2018年10月13日 (第3253回)

加藤周一と1934年生まれ世代 ―樋口陽一、海老坂武、大江健三郎、西川長夫

中央大学 名誉教授 三浦 信孝

 加藤周一(1919—2008)は戦後日本を代表する知識人のひとりです。しかし専門をもたないことを専門とした加藤は、東大法学部教授だった丸山眞男(1914−1995)と違って直接の教え子がいないため、その知的遺産を受け継ぐ者が散らばっています。私がひそかに恐れるのは、戦後、京大人文研の共同研究を牽引し多くの弟子を育てた桑原武夫(1904−1988)でも、没後30年の現在ほとんど読まれなくなったのと同じ運命を加藤がたどることです。  この講座では、加藤周一の人と著作に親しみ、加藤との対話を通して知的形成をとげた四人の作家・知識人をとりあげ、加藤周一の知的遺産が後につづく世代によってどう引き継がれてきたかを検証したいと思います。

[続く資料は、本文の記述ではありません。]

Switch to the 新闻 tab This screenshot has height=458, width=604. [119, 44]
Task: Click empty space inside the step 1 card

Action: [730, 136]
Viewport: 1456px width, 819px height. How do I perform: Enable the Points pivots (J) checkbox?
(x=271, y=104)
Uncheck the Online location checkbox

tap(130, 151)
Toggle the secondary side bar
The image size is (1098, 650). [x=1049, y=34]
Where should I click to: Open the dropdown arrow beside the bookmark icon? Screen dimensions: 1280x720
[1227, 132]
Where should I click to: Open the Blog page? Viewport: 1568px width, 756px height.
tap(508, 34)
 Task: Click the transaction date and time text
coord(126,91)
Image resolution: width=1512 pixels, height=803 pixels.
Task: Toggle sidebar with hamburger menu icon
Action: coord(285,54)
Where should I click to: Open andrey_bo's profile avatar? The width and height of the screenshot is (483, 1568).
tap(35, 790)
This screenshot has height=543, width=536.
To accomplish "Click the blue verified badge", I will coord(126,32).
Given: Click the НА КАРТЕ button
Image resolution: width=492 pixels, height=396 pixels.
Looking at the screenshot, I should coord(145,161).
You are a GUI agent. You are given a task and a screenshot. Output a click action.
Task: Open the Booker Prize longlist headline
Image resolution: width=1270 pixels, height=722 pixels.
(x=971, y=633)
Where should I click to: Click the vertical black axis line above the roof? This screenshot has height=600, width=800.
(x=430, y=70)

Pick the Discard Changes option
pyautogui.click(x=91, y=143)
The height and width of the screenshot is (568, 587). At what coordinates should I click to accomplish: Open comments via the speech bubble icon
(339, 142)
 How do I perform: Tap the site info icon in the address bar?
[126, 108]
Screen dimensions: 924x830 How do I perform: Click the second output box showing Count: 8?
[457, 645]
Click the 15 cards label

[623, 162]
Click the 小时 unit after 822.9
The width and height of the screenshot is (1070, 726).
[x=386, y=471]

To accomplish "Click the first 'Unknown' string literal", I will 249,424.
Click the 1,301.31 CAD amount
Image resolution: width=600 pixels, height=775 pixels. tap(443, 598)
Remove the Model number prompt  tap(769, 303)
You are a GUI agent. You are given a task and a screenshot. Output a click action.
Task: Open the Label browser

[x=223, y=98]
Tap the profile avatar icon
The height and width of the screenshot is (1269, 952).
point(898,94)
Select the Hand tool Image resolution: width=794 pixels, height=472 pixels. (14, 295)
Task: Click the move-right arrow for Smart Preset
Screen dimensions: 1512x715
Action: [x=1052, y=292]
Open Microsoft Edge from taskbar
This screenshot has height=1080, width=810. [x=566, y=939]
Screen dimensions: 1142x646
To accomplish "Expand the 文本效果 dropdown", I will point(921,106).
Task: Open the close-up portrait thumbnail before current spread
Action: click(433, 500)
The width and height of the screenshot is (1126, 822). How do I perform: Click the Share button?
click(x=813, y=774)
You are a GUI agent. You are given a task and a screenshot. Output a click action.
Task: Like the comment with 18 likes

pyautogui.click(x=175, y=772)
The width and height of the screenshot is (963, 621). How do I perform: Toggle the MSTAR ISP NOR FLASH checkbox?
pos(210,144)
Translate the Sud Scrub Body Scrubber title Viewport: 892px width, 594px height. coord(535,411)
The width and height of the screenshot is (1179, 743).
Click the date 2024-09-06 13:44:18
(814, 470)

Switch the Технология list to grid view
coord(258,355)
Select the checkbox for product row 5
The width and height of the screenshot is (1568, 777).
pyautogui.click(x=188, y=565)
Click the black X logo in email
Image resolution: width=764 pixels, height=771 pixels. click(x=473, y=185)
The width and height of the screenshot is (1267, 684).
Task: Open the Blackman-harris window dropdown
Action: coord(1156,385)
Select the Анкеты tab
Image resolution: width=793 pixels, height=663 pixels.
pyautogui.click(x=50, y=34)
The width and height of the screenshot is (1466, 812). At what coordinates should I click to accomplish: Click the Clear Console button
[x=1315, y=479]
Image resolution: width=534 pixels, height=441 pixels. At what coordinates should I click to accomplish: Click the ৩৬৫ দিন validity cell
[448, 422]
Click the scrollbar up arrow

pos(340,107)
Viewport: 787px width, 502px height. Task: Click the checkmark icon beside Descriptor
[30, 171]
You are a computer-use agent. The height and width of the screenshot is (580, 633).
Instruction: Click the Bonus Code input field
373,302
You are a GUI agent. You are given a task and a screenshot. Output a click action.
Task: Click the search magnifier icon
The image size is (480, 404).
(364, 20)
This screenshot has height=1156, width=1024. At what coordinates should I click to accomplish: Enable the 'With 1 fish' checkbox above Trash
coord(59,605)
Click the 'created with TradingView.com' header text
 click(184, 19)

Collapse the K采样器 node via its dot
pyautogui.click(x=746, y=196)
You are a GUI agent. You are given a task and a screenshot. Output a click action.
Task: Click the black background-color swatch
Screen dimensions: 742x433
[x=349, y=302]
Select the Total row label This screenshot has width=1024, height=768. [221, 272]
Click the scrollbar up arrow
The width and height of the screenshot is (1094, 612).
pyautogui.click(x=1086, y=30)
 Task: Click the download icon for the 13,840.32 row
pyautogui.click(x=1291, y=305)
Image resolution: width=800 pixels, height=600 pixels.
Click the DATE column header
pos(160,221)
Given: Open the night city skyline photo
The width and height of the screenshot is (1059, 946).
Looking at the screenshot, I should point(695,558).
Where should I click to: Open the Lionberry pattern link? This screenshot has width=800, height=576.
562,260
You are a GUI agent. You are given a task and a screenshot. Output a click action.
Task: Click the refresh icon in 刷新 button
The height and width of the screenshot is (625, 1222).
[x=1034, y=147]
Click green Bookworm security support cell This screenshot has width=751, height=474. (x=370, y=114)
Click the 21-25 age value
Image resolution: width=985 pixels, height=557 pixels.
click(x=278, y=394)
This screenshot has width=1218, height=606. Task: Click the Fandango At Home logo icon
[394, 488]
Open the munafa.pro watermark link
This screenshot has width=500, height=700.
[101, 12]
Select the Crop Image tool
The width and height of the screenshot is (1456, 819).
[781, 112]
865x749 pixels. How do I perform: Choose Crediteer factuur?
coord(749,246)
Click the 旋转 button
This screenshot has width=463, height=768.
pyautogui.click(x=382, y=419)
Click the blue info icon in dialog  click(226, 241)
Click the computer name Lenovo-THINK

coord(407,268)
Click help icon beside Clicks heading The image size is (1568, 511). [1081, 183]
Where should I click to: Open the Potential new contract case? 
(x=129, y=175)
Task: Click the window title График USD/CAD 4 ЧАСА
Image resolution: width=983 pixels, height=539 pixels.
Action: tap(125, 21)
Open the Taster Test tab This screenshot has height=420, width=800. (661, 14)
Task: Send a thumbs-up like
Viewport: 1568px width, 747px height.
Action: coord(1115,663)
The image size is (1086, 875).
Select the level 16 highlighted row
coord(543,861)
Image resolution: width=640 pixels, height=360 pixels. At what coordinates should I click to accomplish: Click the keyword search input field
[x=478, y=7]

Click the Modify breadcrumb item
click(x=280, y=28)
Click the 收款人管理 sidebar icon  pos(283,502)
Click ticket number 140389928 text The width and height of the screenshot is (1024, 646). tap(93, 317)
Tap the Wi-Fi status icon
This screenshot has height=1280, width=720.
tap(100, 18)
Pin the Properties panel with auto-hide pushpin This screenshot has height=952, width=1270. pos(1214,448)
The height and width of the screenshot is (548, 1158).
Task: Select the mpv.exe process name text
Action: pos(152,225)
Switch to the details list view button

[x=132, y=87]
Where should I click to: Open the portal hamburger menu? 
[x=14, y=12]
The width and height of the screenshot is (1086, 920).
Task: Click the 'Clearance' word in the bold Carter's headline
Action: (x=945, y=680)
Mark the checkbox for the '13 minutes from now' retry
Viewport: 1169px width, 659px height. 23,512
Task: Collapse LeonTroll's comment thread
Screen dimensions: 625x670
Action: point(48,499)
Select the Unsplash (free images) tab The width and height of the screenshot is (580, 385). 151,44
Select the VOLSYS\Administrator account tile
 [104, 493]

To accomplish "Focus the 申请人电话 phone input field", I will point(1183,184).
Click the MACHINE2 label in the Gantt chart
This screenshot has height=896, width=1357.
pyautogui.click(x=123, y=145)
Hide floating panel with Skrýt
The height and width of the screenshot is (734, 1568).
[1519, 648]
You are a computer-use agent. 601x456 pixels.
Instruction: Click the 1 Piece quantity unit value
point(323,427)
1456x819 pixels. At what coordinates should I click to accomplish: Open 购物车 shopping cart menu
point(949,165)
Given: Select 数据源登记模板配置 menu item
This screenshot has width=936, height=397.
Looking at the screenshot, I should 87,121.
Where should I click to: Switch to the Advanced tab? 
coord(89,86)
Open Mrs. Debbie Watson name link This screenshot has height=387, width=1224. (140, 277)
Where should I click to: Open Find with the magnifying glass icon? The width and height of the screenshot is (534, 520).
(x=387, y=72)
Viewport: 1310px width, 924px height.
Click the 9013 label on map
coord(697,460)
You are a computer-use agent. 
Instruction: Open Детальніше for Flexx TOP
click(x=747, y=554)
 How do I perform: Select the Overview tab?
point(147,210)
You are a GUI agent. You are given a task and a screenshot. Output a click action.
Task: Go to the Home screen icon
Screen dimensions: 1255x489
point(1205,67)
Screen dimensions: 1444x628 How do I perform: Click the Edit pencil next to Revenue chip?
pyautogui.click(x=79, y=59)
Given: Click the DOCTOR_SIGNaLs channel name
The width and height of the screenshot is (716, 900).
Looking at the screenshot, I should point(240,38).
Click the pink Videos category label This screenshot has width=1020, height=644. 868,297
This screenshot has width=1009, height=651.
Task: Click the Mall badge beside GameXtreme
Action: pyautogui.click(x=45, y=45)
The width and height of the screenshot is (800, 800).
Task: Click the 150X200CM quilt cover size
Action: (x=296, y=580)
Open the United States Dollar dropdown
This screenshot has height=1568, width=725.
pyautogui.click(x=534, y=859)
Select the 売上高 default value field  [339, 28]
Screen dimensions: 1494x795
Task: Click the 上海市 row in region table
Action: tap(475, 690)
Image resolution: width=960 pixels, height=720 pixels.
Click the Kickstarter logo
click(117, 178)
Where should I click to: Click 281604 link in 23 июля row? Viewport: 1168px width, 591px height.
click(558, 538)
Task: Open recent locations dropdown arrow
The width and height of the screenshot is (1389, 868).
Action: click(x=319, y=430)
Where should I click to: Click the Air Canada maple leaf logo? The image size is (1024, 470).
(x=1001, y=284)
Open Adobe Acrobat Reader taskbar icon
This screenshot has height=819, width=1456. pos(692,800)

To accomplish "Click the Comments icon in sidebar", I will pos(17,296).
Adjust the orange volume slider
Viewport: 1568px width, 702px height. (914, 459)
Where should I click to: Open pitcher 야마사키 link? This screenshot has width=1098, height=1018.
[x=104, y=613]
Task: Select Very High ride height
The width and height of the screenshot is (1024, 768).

その四人とは、いずれも1934年生まれでフランスに学んだ樋口陽一、海老坂武、西川長夫、そして大江健三郎です。大江さんだけは1935年1月生まれですが、東大仏文で海老坂武さんと同学年です。  

 彼らのあとを継いで21世紀に加藤周一の知的遺産を継承し発展させることができるのかが、問われます。